Als toeschouwer sta je tussen beide beelden in. En het is geen eenvoudige opgave om een betekenisvol geheel te maken van de symbolen, metaforen en associaties die hier worden opgediend. Zo maakt Neshat nog een andere kloof zichtbaar, namelijk die tussen de westerse toeschouwer en de Iraanse cultuur.

Dat zou een interessante invalshoek zijn, ware het niet dat Neshat zich in het vervolg van de tentoonstelling steeds meer verliest in gezwollen, breed uitgesponnen melodrama’s waarin mannelijke repressie slechts kan worden doorbroken door vrouwelijke verbeeldingskracht.

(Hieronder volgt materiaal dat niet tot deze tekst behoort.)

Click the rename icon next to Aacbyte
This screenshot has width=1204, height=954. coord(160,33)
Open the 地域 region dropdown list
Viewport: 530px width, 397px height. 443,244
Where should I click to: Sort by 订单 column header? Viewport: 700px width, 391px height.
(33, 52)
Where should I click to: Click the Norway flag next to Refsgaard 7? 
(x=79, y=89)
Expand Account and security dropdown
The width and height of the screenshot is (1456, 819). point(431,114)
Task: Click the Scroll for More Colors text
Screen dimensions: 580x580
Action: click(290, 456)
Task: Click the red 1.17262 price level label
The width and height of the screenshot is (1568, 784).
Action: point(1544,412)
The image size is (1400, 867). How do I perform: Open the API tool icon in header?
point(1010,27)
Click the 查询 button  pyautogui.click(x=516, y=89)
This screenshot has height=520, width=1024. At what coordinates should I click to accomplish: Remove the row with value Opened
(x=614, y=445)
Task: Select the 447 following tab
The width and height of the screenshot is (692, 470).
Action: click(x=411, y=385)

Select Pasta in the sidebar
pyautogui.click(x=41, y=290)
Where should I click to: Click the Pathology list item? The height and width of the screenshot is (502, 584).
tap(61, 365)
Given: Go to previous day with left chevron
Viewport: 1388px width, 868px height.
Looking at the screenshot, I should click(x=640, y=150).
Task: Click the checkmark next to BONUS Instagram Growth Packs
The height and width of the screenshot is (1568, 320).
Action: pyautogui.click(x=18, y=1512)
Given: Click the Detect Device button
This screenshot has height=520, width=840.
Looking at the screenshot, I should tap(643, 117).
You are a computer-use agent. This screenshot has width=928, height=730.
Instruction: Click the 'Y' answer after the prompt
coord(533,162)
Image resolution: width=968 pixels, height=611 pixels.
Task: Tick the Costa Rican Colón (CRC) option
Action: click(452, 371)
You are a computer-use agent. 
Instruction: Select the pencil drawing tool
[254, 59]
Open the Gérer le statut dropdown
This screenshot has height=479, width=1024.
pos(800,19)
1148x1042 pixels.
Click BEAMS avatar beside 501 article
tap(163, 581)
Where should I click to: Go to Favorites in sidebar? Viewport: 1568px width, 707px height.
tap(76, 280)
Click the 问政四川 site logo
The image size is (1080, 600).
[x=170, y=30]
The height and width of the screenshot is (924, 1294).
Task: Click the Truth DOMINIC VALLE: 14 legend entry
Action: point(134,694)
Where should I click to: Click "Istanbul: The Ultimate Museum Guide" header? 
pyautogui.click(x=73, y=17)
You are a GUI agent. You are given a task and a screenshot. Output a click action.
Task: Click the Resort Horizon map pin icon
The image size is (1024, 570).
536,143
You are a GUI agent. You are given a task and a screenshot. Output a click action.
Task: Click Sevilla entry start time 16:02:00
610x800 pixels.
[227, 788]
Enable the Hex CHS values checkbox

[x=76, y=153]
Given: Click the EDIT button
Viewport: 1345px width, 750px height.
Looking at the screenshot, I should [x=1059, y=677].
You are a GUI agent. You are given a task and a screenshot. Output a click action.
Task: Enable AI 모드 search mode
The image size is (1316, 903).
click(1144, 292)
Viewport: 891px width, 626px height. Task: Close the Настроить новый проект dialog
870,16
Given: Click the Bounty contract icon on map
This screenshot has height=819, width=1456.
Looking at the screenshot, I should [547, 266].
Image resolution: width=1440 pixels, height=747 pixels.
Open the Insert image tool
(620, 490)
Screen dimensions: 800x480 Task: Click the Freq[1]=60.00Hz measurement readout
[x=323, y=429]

In vrijwel elke film zwalkt Neshat heen en weer tussen makkelijk te verteren cinematografische clichés en loodzware metaforen. Soms levert dat een politiek-correct filmpje op dat zo door Amnesty International zou kunnen worden gebruikt. In andere gevallen gaat het om hoogdravende verfilmingen van een roman; drakerige, illustratieve films, overgoten met een surrealistisch sausje.

 

•• Shirin Neshat loopt nog tot en met 16 april in het Stedelijk Museum CS, Oosterdokskade 5, 1011 AD Amsterdam (020/573.29.11; www.stedelijk.nl).